== Extrait du texte ==
==*==
Ce livre est épuisé. Un livre épuisé, ça me fait toujours sourire. J’imagine un livre à bout de souffle, complètement rincé, hors d’usage, ayant couru une partie de sa vie comme un dératé et arrivé aux derniers jours de sa vie, épuisé. Terminé. Et porte la mention définitivement épuisé. Rien ne pourra y faire, il faut vous y faire, passez à autre chose et tutti quanti.
Pauvre bouquin, va…

reload

Alors voilà, je me retrouve là comme un idiot, réveillé en pleine nuit par une rage de dent venue d’on ne sait où, d’on ne sait pourquoi, cherchant à tâtons une boîte d’antalgiques dans l’épaisse obscurité d’une salle de bain aveugle, et un peu plus tard, à huit heures par le chat qui a décidé qu’il devait manger ; bien vite il a compris que ce n’est pas parce que je me lève que je le nourris. Un sale coup à son ego calculateur et programmé pour emmerder le monde.
Au fur et à mesure que la semaine a passé, le temps s’est détérioré, les nuages se sont accumoncelés dans le ciel et ce matin n’a plus rien à voir avec le matin du précédent lundi, celui pendant lequel, toutes fenêtres ouvertes j’ai nettoyé mon parquet et mes sols, rangé tout ce qui dépassait et certainement le jour où je me suis le moins ennuyé seul ici parce que j’étais le plus dynamique. Il fait moche ce matin, ce samedi. Il me semblait pourtant que les samedis étaient censés être toujours ensoleillés. J’ai dû me tromper de jour, ou d’adresse, j’ai dû mal lire. Il ne va pas falloir que ça dure sinon ça va me miner sérieusement. Il me reste deux jours, deux jours de  week-end qui sont en réalité mes deux derniers jours de congés, à cette différence près qu’aujourd’hui, je sais que personne n’est en train de travailler au bureau, ce qui me semble moins appréciable. Pour se sentir en vacances, il faut sentir les autres souffrir au travail, sinon c’est un peu décevant.
==*==
== Données enregistrées ==
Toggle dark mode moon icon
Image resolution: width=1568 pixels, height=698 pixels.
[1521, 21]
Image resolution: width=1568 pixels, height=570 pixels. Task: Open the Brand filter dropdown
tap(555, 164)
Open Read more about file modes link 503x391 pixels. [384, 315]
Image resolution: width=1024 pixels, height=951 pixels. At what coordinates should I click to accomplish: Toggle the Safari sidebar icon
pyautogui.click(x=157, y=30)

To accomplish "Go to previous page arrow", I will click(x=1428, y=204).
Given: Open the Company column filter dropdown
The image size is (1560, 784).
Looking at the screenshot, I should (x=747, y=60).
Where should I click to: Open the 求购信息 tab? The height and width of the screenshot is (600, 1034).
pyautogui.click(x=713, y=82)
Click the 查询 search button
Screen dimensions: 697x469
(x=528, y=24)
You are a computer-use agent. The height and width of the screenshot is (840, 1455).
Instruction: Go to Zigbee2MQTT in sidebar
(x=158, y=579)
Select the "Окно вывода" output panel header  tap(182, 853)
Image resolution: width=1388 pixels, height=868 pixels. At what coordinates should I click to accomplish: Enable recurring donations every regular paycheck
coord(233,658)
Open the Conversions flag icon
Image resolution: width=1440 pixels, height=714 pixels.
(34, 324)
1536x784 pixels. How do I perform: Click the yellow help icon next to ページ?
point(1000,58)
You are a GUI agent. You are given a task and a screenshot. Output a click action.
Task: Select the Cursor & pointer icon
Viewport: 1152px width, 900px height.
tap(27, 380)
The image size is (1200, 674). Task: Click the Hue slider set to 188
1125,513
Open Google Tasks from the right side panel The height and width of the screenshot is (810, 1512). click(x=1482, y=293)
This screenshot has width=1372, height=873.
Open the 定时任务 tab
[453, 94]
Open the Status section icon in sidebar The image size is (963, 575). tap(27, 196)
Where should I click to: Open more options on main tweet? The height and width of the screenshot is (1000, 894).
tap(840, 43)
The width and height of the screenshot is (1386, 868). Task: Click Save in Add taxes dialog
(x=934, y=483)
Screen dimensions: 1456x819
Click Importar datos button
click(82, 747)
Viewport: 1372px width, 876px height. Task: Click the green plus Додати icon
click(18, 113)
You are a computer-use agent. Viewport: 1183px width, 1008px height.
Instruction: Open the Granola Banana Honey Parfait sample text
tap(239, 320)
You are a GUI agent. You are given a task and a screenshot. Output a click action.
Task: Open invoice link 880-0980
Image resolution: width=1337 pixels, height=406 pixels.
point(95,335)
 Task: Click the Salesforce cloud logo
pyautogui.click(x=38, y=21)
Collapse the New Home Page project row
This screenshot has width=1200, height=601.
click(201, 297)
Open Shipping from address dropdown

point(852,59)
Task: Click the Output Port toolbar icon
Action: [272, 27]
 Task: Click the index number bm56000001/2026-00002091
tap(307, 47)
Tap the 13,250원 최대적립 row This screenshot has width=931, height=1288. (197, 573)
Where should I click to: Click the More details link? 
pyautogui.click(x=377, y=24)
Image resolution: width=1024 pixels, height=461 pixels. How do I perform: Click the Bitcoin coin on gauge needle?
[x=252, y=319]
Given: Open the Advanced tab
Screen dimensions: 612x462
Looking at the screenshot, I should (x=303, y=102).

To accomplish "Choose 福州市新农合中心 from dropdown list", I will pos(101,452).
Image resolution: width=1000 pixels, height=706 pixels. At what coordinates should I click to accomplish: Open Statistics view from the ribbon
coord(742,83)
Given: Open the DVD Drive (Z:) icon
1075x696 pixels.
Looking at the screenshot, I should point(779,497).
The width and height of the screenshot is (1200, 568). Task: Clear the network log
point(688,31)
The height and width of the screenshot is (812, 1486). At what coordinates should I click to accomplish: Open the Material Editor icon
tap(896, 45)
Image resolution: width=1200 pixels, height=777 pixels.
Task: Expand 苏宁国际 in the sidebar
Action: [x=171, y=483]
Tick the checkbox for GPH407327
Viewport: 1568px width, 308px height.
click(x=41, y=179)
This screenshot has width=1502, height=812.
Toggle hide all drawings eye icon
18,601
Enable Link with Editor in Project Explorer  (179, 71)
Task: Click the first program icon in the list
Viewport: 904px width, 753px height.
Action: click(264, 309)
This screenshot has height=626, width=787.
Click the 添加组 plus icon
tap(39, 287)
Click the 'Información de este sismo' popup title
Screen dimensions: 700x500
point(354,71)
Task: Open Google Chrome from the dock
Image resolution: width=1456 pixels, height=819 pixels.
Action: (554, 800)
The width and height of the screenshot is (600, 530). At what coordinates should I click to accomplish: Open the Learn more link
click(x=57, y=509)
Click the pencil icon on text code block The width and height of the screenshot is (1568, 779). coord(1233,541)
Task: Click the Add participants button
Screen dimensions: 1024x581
==*==
== Consignes ==
[a] Reproduisez fidèlement le passage du récit du samedi de congé qui commence par « Alors voilà, je » et se poursuit jusqu'à « emmerder le monde. ».
[b] Rédigez la suite du récit du samedi de congé, en partant de sa dernière phrase.

== Corrigés ==
[a]
Alors voilà, je me retrouve là comme un idiot, réveillé en pleine nuit par une rage de dent venue d’on ne sait où, d’on ne sait pourquoi, cherchant à tâtons une boîte d’antalgiques dans l’épaisse obscurité d’une salle de bain aveugle, et un peu plus tard, à huit heures par le chat qui a décidé qu’il devait manger ; bien vite il a compris que ce n’est pas parce que je me lève que je le nourris. Un sale coup à son ego calculateur et programmé pour emmerder le monde.

[b]
Mon fils m’a demandé son chocolat puis finalement est reparti se coucher. Porte simplement son caleçon, s’est endormi devant la télé hier au soir, les pieds sur mes genoux. Il avait un air angélique, les mains jointes sous sa joue. Me demande ce qu’est un énergumène et tout de suite après si je peux lui apporter un mouchoir, s’il te plait mon papa… Chantonne en peignant à la table de la salle à manger, il sait qu’il peut la salir allègrement, le verre se nettoie facilement mais il fait tout de même attention à “ne pas dépasser“. C’est peut-être tout simplement ça — non pas qu’il me faut — que je dois avoir, que je devrais avoir, je ne sais pas et je crois qu’il est temps que j’arrête de me poser des questions, j’ai passé ma semaine à ça et j’ai dû me ruiner la santé, au moins la mentale car l’autre va plutôt pas mal pour le moment.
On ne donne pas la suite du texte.